Colorectal cancer will take nearly 50,000 lives the year, and is our country’s second largest killer. Screening is available, though there is a significant effort required in terms of preparation and the time needed to perform the test. For most people, the recommendation for your first colonoscopy is at age 50, though it may be sooner if you have risk factors for colon cancer or have noted any potential colon cancer symptoms.
If you’ve heard horror stories about colonoscopy, the test used today to screen for colon cancers, new technology may just save you from being someone who can tell them. There’s a new x-ray alternative that’s currently being studied by the American College of Radiology Imaging Network (ACRIN) National CT Colonography Trial and is showing itself to be effective at spotting most cancers.
The long anticipated study involved 15 medical centers across the U.S. and compared the accuracy of CT colonography to colonoscopy, the current gold standard of colon cancer diagnosis. The results of this study were published in the Sept. 18, 2008, issue of the New England Journal of Medicine.
A “virtual colonoscopy” (known technically as CT colonography) is a cheaper, less intrusive ‘super’ x-ray used for colon screening. The new test was able to pick up nine out of ten people who had large growths or cancers also detected by traditional colonoscopies. Of the false positives detected by the new type of scan, one in four turned out to be correct.

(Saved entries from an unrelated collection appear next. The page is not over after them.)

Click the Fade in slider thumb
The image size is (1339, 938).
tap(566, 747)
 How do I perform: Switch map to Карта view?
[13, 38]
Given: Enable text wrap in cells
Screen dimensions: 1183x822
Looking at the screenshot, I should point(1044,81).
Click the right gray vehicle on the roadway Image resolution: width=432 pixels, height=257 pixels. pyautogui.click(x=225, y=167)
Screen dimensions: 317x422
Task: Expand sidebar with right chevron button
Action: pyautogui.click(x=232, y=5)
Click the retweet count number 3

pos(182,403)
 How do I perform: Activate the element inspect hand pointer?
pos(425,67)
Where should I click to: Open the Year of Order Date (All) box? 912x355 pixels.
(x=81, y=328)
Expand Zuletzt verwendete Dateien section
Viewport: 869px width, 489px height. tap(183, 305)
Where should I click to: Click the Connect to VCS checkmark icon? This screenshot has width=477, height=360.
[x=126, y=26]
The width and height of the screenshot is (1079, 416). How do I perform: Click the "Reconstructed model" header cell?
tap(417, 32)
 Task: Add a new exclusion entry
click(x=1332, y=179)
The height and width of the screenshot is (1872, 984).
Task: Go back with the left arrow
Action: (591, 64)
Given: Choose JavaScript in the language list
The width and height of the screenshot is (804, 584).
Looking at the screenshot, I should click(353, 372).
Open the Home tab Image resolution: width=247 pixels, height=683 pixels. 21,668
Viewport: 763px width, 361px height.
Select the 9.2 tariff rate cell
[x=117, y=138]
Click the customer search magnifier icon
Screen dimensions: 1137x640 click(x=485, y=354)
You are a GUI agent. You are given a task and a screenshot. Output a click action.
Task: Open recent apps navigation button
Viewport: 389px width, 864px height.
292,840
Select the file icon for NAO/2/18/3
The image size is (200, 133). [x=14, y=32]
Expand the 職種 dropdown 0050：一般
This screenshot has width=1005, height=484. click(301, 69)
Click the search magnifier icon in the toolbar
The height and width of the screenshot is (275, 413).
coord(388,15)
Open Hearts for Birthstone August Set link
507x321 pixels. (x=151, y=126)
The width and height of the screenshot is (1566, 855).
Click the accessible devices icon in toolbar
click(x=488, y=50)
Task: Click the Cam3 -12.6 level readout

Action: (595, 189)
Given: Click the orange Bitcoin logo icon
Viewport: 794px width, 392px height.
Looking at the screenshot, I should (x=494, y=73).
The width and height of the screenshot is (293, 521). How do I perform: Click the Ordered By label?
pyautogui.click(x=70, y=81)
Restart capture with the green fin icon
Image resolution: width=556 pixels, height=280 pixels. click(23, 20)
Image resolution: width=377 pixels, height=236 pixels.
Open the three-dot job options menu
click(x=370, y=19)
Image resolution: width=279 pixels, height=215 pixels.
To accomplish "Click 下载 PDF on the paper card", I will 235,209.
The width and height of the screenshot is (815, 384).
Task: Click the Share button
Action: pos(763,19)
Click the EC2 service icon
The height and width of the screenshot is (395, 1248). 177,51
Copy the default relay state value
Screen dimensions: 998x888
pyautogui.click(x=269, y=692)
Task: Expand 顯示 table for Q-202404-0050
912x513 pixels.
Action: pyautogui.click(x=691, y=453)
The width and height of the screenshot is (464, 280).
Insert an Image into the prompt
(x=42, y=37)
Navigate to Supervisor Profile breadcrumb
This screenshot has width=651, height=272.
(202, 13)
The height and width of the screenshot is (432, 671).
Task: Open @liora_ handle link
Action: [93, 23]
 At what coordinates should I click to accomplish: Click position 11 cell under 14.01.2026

The new screening still involves some preparatory work i.e. cleaning the colon with laxatives or suppositories, just as you do today. You then go to a hospital radiology department to have the test, which takes about 10 minutes (compared to 30-60 minutes for colonoscopy). You lay first on your back and a thin tube is inserted into the rectum, air pumped in and then the table moved though the scanner, taking pictures all the time. You will then go through the scanner again, only this time lying on your stomach. After the two scans, a computer will process the images to create a picture of your lower digestive tract.
Unfortunately, radiologists can more easily misread the virtual colonoscopy. Polyps can be spotted that aren’t there, which may lead to unneeded follow up treatment and the terrible anguish of the threat of a serious health problem. However, sometimes the testing picks up other conditions, outside the colon, that wouldn’t have come to light that need to be addressed or investigated.
One other concern involves the amount of radiation you are exposed to during the test. The dose is half that of a standard CT scan, but experts worry about what this exposure means over time. Especially since this new test should be done every five years, as opposed to every ten years for traditional colon screening.
The new “virtual colonoscopy” seems to have the most value in getting people in for screening and identifying who may need further follow up. And early detection of colon cancer symptoms does save lives.